*** Block opens ***

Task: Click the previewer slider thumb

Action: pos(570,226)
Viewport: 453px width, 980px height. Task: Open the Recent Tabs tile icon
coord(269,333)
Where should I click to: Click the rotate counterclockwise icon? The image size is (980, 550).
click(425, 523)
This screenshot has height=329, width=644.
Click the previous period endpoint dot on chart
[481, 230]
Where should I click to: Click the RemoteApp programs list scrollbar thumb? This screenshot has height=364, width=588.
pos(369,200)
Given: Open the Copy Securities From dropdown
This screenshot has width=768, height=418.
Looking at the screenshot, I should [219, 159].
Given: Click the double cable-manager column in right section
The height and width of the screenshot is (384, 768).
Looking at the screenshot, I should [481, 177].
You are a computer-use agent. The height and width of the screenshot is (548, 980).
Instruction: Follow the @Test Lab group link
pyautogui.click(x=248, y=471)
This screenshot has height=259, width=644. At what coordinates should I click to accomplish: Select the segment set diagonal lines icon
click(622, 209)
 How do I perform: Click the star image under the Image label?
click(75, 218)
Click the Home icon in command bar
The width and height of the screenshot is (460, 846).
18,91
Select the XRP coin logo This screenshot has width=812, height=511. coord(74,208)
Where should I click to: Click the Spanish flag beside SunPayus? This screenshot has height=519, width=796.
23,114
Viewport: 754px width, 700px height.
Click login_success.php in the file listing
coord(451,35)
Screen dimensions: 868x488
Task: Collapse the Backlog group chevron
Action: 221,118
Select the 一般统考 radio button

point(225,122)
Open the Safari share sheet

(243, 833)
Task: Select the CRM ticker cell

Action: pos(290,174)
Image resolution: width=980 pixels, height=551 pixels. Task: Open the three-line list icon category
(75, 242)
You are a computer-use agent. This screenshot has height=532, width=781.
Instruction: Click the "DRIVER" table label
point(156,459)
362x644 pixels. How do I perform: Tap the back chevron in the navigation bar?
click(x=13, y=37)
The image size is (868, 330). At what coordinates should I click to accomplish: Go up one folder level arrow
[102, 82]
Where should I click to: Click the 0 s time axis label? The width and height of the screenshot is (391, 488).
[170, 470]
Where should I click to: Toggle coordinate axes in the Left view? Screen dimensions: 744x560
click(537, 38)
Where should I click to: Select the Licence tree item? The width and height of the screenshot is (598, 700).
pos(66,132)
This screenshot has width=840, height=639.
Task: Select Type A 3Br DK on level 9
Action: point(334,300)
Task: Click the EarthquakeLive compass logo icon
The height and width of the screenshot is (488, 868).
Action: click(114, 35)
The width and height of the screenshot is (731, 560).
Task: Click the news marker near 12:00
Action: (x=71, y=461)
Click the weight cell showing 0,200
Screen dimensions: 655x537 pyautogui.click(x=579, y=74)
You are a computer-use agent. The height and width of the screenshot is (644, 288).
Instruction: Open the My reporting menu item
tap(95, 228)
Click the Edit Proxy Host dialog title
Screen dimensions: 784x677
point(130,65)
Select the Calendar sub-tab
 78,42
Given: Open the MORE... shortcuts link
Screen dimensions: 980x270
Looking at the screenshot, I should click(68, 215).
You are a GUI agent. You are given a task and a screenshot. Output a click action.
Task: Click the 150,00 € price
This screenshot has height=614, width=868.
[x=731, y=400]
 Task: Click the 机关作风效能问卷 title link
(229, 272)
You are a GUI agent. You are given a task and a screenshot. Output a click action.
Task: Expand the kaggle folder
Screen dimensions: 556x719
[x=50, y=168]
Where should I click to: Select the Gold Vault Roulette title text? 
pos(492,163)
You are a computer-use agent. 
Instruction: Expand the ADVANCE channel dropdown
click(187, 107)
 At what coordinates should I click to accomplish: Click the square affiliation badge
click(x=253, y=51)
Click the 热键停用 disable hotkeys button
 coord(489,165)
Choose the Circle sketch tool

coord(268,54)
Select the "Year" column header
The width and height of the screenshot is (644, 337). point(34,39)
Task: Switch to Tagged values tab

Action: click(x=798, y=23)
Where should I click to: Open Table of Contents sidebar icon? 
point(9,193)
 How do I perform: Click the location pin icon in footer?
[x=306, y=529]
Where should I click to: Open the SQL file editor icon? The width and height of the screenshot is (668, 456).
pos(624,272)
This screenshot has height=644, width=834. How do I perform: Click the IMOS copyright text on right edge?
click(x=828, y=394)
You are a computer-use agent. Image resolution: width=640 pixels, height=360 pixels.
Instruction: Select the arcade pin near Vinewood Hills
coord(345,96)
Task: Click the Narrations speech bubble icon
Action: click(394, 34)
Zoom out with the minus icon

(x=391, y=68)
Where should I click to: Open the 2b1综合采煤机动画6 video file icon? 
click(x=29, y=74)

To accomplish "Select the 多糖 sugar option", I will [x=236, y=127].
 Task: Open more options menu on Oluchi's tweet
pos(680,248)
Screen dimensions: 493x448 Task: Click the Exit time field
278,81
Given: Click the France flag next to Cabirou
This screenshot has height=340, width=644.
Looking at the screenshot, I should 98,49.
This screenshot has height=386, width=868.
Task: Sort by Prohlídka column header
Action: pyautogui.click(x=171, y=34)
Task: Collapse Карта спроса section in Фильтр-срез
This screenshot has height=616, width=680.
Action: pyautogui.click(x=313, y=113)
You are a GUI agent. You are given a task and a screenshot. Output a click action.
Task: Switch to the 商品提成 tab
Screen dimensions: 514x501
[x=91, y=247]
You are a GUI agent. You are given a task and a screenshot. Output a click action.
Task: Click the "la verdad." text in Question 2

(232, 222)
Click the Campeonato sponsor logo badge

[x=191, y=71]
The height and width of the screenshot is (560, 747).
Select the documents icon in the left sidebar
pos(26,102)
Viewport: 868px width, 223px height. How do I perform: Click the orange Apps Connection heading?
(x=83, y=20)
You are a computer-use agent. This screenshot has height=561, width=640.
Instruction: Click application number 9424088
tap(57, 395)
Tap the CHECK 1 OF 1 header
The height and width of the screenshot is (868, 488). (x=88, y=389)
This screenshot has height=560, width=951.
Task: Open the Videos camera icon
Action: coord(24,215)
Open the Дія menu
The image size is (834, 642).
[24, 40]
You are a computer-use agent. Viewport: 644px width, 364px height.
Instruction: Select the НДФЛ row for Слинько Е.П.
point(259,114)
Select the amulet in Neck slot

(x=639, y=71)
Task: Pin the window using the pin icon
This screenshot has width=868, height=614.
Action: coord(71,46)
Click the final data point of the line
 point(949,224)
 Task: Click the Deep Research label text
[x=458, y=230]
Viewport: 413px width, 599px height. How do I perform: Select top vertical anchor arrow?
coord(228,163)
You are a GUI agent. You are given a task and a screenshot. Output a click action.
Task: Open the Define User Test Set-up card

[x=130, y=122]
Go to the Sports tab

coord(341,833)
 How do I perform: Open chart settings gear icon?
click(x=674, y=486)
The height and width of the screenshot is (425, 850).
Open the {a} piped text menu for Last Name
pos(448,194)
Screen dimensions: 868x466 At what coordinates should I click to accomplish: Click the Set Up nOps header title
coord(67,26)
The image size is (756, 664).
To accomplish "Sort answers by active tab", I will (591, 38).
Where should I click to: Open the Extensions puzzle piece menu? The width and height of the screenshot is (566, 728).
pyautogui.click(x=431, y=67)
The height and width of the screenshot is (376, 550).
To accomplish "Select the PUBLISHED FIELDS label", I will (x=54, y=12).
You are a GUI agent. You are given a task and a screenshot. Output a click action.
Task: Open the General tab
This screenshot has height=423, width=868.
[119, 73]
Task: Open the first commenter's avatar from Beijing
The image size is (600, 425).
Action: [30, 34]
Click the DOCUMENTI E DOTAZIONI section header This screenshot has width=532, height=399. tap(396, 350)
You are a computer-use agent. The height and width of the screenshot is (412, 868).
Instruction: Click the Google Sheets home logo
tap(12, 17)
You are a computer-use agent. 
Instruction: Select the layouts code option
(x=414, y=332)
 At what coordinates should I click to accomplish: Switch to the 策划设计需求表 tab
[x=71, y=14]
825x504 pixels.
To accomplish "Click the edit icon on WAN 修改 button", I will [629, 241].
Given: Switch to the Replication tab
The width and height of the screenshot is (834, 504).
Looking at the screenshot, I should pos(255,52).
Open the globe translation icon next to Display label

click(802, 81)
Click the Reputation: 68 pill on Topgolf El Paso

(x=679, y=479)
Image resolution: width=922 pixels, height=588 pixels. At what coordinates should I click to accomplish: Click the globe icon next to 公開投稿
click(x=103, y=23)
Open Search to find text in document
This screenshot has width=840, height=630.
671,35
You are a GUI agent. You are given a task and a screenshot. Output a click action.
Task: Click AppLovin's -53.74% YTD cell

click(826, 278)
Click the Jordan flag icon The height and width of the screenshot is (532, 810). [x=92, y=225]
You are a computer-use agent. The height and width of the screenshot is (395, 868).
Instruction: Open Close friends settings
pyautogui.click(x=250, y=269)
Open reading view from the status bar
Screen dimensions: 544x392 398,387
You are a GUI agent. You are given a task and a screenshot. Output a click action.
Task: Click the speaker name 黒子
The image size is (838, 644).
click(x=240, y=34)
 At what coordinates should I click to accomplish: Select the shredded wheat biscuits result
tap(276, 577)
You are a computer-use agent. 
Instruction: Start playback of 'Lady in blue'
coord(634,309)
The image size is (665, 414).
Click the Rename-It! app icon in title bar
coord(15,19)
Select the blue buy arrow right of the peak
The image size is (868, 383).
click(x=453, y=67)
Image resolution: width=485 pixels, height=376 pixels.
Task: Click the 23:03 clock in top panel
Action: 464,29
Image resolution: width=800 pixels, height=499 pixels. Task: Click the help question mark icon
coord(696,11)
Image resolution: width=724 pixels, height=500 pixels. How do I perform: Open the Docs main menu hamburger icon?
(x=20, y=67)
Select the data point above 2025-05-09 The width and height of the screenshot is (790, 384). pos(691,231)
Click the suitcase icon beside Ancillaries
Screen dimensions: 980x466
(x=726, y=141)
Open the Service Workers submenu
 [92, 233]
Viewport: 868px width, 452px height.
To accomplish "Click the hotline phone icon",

*** Block closes ***

# To do:
Start at the first line of the data above. Stop after the line containing "Select the XRP", reproducing each line exactly and adding nothing.

# Answer space:
Task: Click the previewer slider thumb

Action: pos(570,226)
Viewport: 453px width, 980px height. Task: Open the Recent Tabs tile icon
coord(269,333)
Where should I click to: Click the rotate counterclockwise icon? The image size is (980, 550).
click(425, 523)
This screenshot has height=329, width=644.
Click the previous period endpoint dot on chart
[481, 230]
Where should I click to: Click the RemoteApp programs list scrollbar thumb? This screenshot has height=364, width=588.
pos(369,200)
Given: Open the Copy Securities From dropdown
This screenshot has width=768, height=418.
Looking at the screenshot, I should [219, 159].
Given: Click the double cable-manager column in right section
The height and width of the screenshot is (384, 768).
Looking at the screenshot, I should [481, 177].
You are a computer-use agent. The height and width of the screenshot is (548, 980).
Instruction: Follow the @Test Lab group link
pyautogui.click(x=248, y=471)
This screenshot has height=259, width=644. At what coordinates should I click to accomplish: Select the segment set diagonal lines icon
click(622, 209)
 How do I perform: Click the star image under the Image label?
click(75, 218)
Click the Home icon in command bar
The width and height of the screenshot is (460, 846).
18,91
Select the XRP coin logo This screenshot has width=812, height=511. coord(74,208)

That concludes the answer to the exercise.